The first thing to remember is not think of it as the cafe owners declaring war on their customers. Cafe owners are in business to make a living, and they do this by selling their wares. If you’re going to hang out at a cafe for a long time, “pay the rent”! They offer their seats and tables in the understanding that you’ll buy something. My rule of thumb is to buy something regularly while you’re there – at least a large cup of coffee every hour.
Cafes that serve lunch or dinner and have large “rushes” should consider disallowing laptop use during those periods. It’s an approach that Panera, a sandwich-and-coffee chain that caters to the freelance and mobile worker crowd, uses. They very clearly state the rules on signs on the table, and from what I can tell, it works.

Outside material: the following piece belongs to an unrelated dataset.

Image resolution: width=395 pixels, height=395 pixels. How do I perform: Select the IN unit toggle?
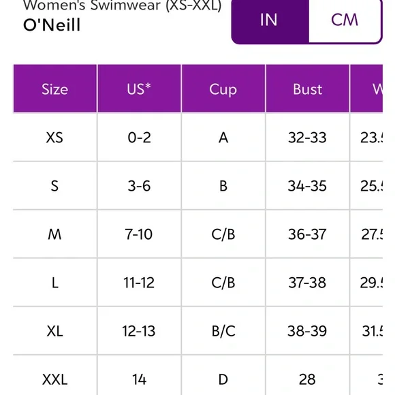coord(270,20)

Know your cafe. Just as different restaurants and bars expect different kinds of clientele and behaviour, so do different places that sell coffee. Some places are perfunctory coffee dispensers, where they expect you to get your coffee and then get the hell out. Others encourage conversation, or are date-y places. The trick for the mobile worker is to find a place that encourages (or at least doesn’t shoo away) laptops. Cafes in neighbourhoods near startups and other “creative class” workplaces tend to be most tolerant. as are places that cater to students.
Know the people at the cafe. Working out of a cafe is so much better when you have a relationship with the owners and employees. It fosters understanding and makes it more likely that you won’t get the boot. You might even make some new friends. Hey, you might even start a relationship, but speaking from personal experience, I must tell you that it’s not without its risks.
Finally, remember that it’s possible to write customer-ready software at a cafe. I wrote good chunks of some of my best software at a cafe, as did the guys from Delicious Monster.